▶ _DOCUMENT SEGMENT_
------------------------------

Two national CPC networks do exist, and Choices and WCN each belong to one. Both Scheuring and Muir describe these national organizations as providing helpful behind-the-scenes support—training, resources, research — but having nothing like Planned Parenthood’s top-down bureaucracy.

While the idea of merging has met with a generally chilly reception (Scheuring described a “kingdom mentality” among centers), there is agreement among my contacts that their CPCs would benefit from consistent branding. Sharing a name, however, would require the type of national-media and public-relations campaign that existing CPCs have so far been unable to coordinate among themselves.

Planned Parenthood “has a professional apparatus that we lack,” says Lynn Gibson, who is affiliated with Council for Life, a Dallas-based organization that aims to support “life-affirming services” such as CPCs, adoption agencies, and maternity homes. She describes a lack of cooperation in the CPC world that makes it impossible to compete effectively with Planned Parenthood, especially financially. Council for Life’s current solution is to engage in the kind of professional fundraising that small CPCs can’t perform, then distribute the funds to affiliates through a grant process.

The good that CPCs do should not be downplayed. Taken together, Pittsburgh’s many centers save hundreds of lives every year. Nevertheless, the city’s two abortion clinics (and one hospital that performs abortions) manage to snuff out nearly 6,000 lives annually. The fact is that CPCs could compete more effectively with Planned Parenthood without compromising their mission to provide the kind of deeply personal care and counseling that bureaucracies tend to stifle.

Pregnancy centers’ balkanized fiefdoms are inefficient and limiting. While expressing skepticism about a financial union of CPCs — she would prefer solely a branding union — Scheuring allows that a more centralized structure would help secure funds from larger donors. She mentions one generous donor in western Pennsylvania whose message to CPCs has been to “get their act together.”

The future of crisis-pregnancy centers is in competing with Planned Parenthood for clients long before a crisis pregnancy. But doctors, nurses, and laboratories are costly, especially under a commitment to free services. As CPCs medicalize, regional pro-life dollars are being wasted as each center or network staffs up; a single regional CPC network would need fewer top-dollar medical staff than several small centers, freeing up funds for facilities, new services, and a more professional fundraising operation.

------------------------------

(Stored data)
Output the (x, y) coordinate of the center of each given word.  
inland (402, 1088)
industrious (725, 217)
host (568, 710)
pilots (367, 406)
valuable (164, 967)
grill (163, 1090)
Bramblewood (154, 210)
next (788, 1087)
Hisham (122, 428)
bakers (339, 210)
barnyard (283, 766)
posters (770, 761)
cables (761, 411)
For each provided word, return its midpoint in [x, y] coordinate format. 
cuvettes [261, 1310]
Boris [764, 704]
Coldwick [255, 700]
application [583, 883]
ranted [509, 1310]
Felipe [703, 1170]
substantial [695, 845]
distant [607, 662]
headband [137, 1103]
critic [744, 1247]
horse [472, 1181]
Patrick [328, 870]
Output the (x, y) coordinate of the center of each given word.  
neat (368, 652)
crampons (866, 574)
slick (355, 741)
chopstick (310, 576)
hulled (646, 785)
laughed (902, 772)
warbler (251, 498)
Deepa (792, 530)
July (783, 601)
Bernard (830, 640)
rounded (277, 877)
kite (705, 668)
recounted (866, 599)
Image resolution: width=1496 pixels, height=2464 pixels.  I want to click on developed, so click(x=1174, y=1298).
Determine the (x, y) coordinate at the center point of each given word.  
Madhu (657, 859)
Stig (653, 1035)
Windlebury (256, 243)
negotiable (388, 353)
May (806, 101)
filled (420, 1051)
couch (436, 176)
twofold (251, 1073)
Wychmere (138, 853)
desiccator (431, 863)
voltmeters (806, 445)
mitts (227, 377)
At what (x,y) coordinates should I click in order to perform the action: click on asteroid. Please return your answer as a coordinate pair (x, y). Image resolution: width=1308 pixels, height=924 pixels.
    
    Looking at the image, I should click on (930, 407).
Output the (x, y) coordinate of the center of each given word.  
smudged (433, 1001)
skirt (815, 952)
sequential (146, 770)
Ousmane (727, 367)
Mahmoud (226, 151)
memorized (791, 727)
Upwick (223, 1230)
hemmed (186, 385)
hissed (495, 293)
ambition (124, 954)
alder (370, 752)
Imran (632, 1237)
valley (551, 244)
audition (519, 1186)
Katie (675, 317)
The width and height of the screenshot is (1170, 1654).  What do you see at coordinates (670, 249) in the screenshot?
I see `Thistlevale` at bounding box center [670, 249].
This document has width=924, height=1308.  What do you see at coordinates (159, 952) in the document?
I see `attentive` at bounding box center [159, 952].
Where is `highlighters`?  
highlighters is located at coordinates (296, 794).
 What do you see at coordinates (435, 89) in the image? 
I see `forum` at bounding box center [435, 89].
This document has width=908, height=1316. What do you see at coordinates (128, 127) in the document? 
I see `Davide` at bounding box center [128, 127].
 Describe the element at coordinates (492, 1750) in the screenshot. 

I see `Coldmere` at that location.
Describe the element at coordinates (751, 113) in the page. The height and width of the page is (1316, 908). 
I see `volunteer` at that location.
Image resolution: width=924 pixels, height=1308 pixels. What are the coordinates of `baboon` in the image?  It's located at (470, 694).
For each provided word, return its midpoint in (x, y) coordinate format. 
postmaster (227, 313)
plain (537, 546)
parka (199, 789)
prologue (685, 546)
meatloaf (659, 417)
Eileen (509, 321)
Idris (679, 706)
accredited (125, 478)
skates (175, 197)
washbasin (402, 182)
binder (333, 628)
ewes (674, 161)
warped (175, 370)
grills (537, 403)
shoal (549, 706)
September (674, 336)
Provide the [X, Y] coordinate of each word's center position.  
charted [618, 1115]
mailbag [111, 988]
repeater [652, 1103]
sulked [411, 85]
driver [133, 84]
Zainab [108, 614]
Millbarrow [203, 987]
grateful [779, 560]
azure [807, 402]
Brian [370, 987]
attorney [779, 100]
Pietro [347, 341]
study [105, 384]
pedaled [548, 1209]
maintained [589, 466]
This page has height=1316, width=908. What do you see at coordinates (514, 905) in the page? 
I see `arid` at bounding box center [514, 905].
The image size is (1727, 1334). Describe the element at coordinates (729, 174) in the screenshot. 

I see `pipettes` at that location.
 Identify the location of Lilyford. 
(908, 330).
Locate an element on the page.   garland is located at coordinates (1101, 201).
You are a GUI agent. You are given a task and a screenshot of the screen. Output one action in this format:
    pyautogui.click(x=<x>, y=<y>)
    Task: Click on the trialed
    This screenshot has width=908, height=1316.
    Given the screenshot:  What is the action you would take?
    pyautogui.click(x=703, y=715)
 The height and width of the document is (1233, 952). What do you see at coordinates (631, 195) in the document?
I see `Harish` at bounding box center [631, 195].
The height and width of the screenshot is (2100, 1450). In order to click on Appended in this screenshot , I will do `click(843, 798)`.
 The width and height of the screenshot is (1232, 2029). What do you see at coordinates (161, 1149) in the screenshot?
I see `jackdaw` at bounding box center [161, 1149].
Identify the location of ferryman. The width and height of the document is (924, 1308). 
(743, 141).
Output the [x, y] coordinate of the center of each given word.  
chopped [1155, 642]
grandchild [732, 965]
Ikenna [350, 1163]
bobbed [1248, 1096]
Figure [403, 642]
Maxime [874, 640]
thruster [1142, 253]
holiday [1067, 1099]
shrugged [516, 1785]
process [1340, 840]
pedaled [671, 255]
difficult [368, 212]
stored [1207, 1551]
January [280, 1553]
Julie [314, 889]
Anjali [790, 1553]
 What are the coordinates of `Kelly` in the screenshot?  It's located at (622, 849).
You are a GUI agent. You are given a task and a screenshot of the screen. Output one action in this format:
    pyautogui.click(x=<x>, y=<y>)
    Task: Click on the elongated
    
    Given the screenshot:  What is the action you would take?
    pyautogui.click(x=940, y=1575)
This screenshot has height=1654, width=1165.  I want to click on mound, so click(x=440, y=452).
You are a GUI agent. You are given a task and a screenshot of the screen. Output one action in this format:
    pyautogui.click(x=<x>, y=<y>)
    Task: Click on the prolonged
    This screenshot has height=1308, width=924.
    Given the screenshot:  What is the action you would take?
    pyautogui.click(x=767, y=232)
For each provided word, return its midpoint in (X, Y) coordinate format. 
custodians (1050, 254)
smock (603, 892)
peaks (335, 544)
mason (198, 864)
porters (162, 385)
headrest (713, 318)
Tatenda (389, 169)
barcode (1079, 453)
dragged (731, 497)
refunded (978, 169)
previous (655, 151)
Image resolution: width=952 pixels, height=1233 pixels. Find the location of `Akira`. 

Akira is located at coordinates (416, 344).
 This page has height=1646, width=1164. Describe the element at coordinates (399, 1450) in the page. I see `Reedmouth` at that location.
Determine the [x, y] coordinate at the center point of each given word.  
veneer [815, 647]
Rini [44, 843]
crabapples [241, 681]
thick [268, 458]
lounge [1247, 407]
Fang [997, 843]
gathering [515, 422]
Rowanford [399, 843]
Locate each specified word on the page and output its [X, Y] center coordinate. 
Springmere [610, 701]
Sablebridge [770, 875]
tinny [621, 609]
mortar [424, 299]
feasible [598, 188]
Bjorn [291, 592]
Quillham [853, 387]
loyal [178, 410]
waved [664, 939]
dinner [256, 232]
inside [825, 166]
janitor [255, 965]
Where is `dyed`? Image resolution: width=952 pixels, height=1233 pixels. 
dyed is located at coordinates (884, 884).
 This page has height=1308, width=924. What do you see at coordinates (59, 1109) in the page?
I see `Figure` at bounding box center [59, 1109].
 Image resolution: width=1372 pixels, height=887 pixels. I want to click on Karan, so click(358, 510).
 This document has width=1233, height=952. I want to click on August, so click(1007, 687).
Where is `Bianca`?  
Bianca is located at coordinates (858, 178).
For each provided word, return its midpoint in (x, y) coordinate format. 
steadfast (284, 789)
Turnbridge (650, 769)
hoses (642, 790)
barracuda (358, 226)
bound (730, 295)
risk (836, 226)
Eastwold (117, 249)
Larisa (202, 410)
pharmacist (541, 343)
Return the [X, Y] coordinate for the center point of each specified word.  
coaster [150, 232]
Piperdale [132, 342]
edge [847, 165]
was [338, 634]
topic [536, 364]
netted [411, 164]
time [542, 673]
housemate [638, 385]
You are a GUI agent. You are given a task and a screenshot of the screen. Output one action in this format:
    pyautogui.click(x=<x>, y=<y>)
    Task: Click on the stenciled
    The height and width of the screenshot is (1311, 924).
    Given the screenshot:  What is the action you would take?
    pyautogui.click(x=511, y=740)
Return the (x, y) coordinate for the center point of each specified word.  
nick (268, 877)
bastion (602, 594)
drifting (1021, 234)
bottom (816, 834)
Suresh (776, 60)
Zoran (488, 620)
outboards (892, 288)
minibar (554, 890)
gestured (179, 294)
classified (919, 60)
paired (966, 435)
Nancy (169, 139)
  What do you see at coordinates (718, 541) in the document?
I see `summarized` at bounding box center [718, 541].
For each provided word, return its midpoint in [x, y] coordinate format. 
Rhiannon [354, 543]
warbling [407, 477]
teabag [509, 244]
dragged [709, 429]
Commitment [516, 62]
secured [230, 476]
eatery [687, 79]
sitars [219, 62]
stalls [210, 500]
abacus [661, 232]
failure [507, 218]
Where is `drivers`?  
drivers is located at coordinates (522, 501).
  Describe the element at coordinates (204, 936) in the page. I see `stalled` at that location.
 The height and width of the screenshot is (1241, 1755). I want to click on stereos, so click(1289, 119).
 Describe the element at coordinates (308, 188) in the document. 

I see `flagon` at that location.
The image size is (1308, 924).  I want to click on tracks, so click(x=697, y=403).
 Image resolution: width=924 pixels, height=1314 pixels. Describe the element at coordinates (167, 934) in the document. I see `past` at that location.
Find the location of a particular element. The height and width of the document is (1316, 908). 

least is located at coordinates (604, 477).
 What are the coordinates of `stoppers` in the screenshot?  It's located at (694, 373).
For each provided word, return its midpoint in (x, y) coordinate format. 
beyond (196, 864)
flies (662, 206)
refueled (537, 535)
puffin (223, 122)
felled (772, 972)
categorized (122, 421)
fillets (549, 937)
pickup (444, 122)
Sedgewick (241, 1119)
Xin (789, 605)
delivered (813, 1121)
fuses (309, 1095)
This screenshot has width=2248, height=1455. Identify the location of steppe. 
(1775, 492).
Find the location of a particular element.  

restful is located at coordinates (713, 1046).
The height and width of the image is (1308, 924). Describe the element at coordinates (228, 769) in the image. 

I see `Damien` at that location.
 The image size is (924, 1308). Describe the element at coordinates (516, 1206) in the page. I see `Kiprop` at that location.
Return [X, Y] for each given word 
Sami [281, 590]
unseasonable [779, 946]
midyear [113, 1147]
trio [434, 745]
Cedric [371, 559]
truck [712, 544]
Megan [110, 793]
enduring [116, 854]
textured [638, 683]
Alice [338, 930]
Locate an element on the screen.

------------------------------

▶ _WORK ITEM A_
Answer these questions from the text on crisis-pregnancy centers:
(i) In what city is Council for Life based?
(ii) About how many lives do Pittsburgh's abortion clinics end each year?
(iii) What kind of union of CPCs would Scheuring prefer?
▶ _WORK ITEM B_
Retype everything in the text on crisis-pregnancy centers from "The good that" down to "tend to stifle.".
None of the lines are needed here.

▶ _ANSWER A_
(i) Dallas
(ii) Nearly 6,000
(iii) Solely a branding union

▶ _ANSWER B_
The good that CPCs do should not be downplayed. Taken together, Pittsburgh’s many centers save hundreds of lives every year. Nevertheless, the city’s two abortion clinics (and one hospital that performs abortions) manage to snuff out nearly 6,000 lives annually. The fact is that CPCs could compete more effectively with Planned Parenthood without compromising their mission to provide the kind of deeply personal care and counseling that bureaucracies tend to stifle.